When President George W Bush named the "axis of evil" and prepared for a "pre-emptive strike", US security strategy did not intend to leave much room for a security framework centered on other regions. From Russian President Vladimir Putin's idea of an "arc of stability", it can be seen that not much time has been given to Russia (in fact China too) to build up a geopolitical strategy that is consistent with their national interests. For a country that longs to be an influential global power, a long-term strategic design alone is not enough. There is also the need to react promptly and take the initiative. This is not just the trivial trick of "playing off the barbarians against the barbarian", but a grand move in the participation of creating a new international order.

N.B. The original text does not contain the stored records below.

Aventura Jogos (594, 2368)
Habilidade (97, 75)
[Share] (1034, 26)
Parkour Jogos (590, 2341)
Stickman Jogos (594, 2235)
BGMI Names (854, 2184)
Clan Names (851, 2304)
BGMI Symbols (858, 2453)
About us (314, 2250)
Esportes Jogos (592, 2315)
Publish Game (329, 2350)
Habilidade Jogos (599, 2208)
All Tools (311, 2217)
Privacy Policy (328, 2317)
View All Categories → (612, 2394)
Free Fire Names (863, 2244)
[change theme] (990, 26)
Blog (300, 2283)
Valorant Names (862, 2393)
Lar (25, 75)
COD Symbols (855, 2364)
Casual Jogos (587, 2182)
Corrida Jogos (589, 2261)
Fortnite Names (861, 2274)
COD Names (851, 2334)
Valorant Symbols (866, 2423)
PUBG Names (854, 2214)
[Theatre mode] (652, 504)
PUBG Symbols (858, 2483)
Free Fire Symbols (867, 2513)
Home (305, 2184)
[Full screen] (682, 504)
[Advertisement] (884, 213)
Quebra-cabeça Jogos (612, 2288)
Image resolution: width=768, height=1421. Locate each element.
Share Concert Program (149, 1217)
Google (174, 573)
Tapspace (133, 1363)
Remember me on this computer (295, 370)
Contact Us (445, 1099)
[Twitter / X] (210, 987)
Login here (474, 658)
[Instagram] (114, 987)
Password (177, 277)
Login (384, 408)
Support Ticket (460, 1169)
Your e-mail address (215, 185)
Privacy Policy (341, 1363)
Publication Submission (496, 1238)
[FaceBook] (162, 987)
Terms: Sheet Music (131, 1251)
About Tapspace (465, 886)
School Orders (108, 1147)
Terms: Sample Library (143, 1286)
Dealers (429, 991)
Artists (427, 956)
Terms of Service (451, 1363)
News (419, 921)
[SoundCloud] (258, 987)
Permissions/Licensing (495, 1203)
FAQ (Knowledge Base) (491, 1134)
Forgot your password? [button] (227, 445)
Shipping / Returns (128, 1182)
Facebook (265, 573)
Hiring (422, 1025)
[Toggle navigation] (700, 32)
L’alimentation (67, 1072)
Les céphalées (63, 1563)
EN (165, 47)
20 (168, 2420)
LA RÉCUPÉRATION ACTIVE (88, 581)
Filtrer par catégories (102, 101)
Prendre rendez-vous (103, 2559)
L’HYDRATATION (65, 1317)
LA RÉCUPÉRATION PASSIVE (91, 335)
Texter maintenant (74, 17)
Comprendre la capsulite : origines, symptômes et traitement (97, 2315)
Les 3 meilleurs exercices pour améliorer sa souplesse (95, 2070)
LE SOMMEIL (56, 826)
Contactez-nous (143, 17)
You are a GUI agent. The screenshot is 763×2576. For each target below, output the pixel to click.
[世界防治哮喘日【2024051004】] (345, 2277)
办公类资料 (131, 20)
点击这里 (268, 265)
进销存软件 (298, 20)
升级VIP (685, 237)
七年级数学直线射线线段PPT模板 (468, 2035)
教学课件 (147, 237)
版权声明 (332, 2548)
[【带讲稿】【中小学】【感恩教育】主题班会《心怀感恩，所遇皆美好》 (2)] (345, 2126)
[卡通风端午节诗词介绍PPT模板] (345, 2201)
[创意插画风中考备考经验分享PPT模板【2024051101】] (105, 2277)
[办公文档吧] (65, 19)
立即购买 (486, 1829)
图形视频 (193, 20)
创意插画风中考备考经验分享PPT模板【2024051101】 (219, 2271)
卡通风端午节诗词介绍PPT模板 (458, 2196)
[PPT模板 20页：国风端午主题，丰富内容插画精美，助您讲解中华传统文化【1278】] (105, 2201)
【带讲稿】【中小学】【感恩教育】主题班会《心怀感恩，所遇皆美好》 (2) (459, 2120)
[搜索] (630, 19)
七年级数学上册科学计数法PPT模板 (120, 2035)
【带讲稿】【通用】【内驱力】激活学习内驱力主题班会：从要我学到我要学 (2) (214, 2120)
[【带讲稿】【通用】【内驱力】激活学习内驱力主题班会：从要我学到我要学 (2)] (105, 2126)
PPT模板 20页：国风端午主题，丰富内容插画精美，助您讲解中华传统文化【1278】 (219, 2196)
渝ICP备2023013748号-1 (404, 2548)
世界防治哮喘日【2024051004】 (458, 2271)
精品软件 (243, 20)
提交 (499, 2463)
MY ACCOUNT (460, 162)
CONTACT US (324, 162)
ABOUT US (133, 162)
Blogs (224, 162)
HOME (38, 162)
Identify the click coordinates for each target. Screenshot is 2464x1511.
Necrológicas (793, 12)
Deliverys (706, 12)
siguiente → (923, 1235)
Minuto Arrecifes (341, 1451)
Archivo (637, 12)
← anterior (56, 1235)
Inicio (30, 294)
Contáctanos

It should be admitted that China, still a junior student in international affairs, is learning to be a global power, including how to respond to crises. However, as a junior student that nevertheless is thousands of years old, China should rise above its long-held parochial Sino-centric (Tian-sha) vision, salvage the wisdom of diplomatic maneuvers from the depth of historical memory, and absorb the nutrients of strategic thinking from its heritage, so as to arrive at its own original answers in the test of international strategy.
In the next Asian crisis, people will find that China has already put another "idle piece" in the far-away city of Bo-ao. It is hoped that the strategy of "playing off the Western alliance against eastern expansion" will have become mature by then and, like other Chinese strategic deployment, will form a security buffer for China.